HOW TO COMPLETE THIS TASK:
Could you please output only the lines from the one holding "Click the searchable info icon" through the end of the listing below, exactly as written and without pictures?

----

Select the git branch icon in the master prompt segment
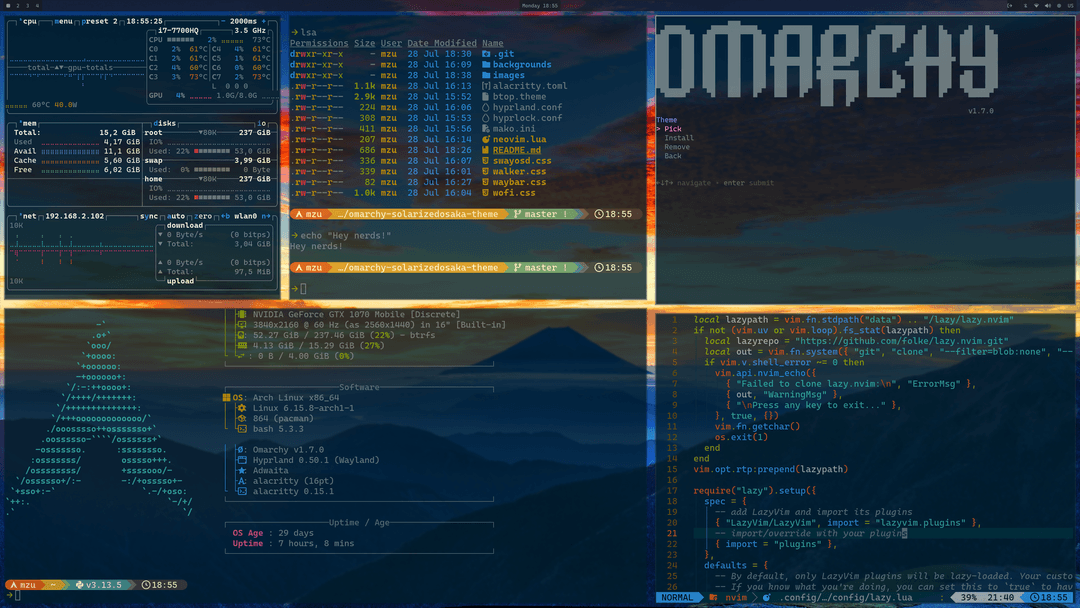[x=517, y=213]
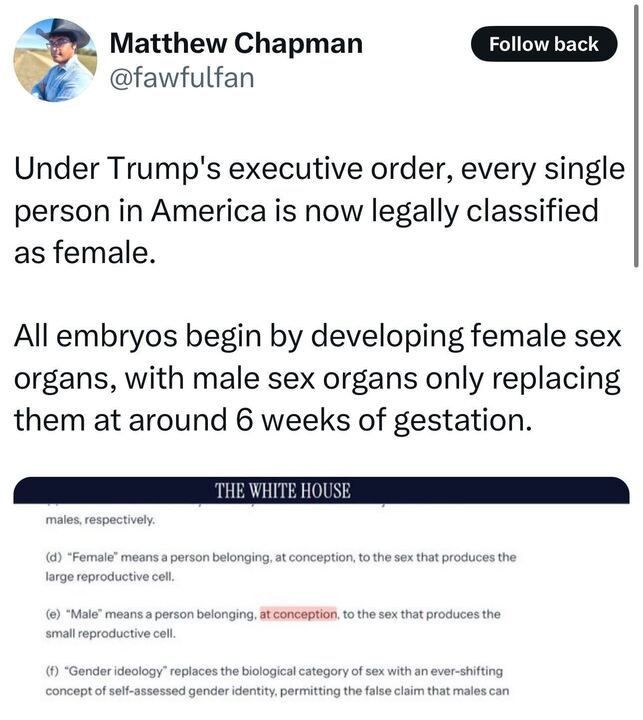Click the (e) paragraph marker
Image resolution: width=643 pixels, height=720 pixels.
53,614
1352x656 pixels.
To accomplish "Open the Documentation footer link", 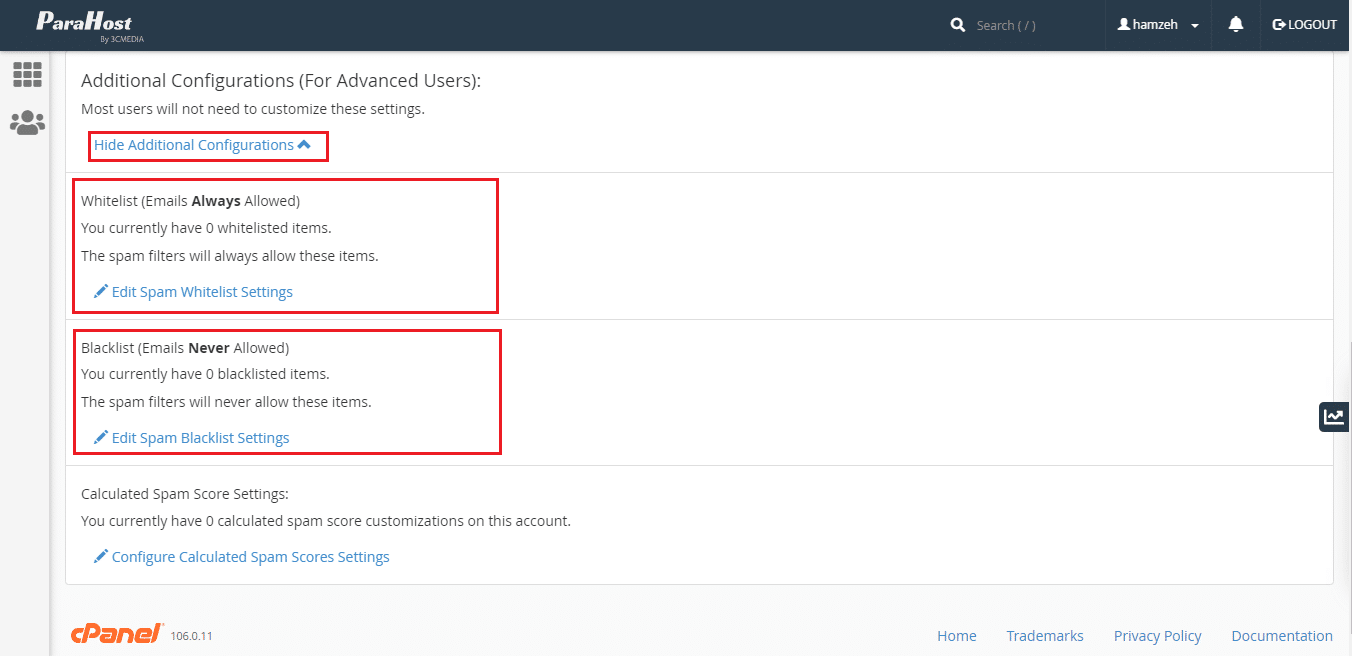I will click(1281, 636).
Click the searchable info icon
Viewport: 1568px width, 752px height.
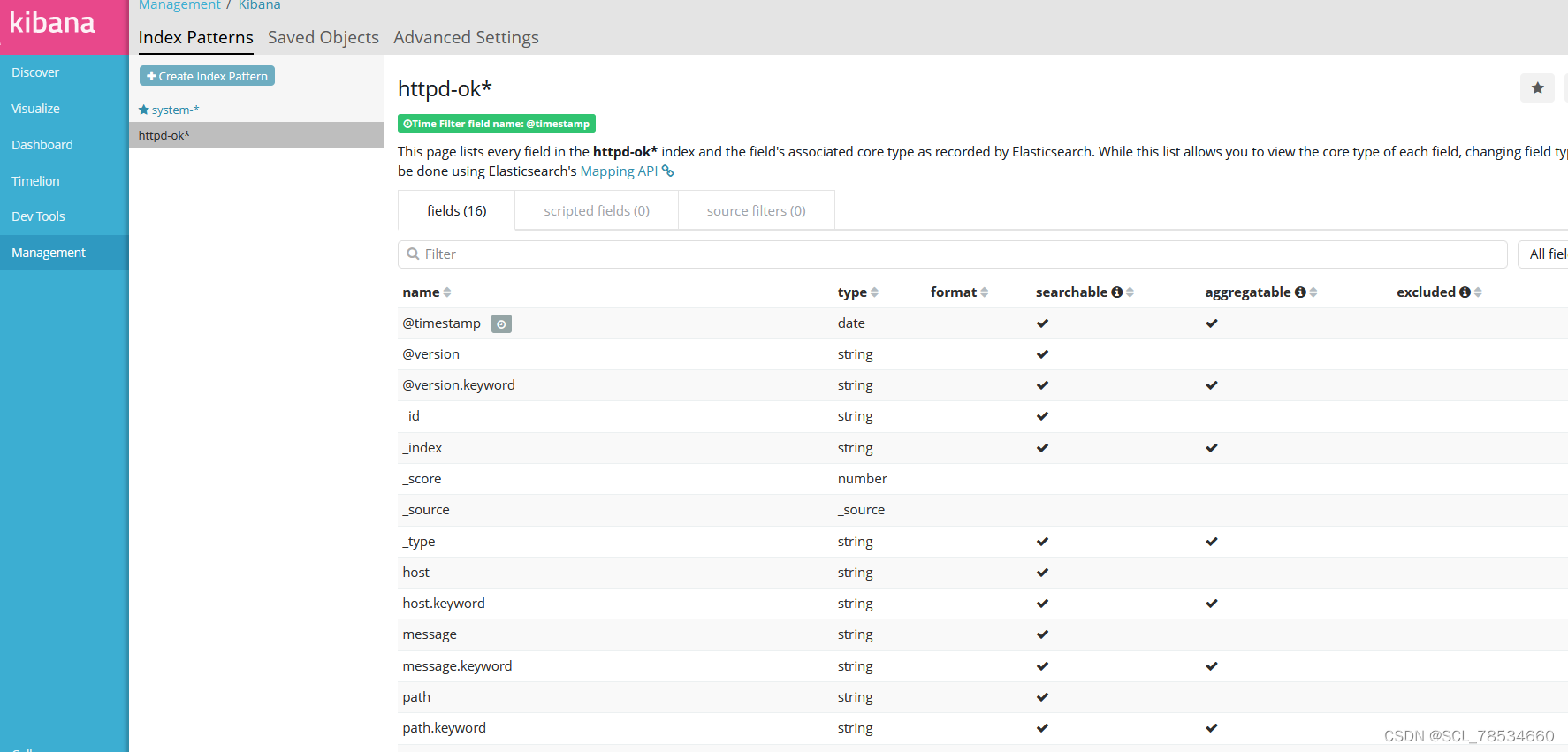(x=1117, y=292)
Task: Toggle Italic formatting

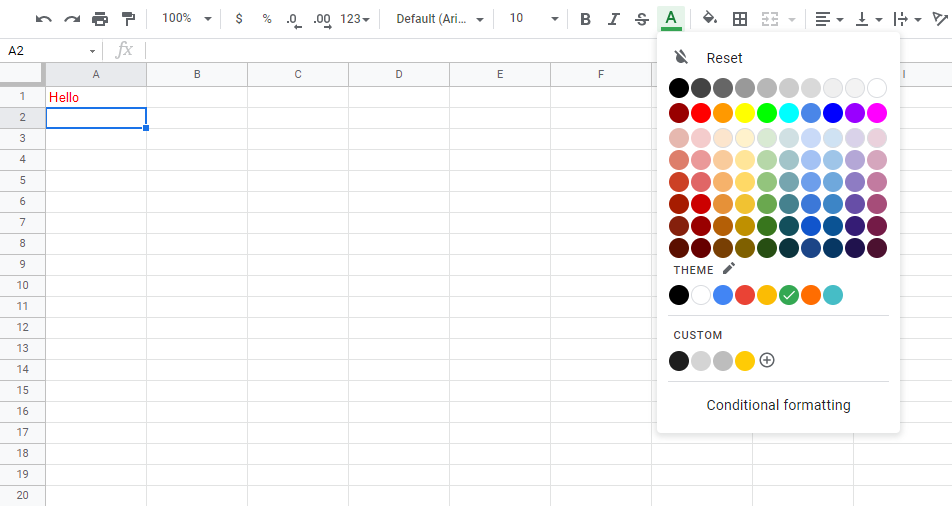Action: click(x=614, y=19)
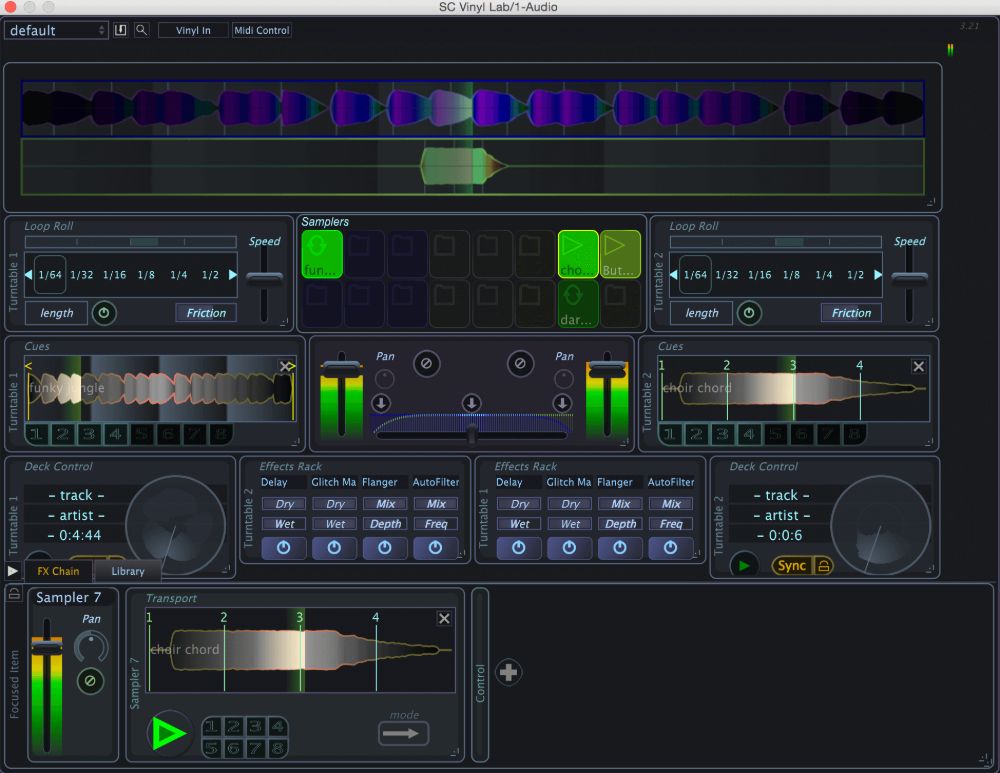Trigger the 'fun...' green sampler pad
This screenshot has width=1000, height=773.
click(x=321, y=254)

----

TASK RESULT:
Click the searchable info icon
Viewport: 1568px width, 752px height.
(x=1117, y=292)
Task: Toggle Italic formatting

Action: click(x=614, y=19)
Trigger the 'fun...' green sampler pad
This screenshot has width=1000, height=773.
click(x=321, y=254)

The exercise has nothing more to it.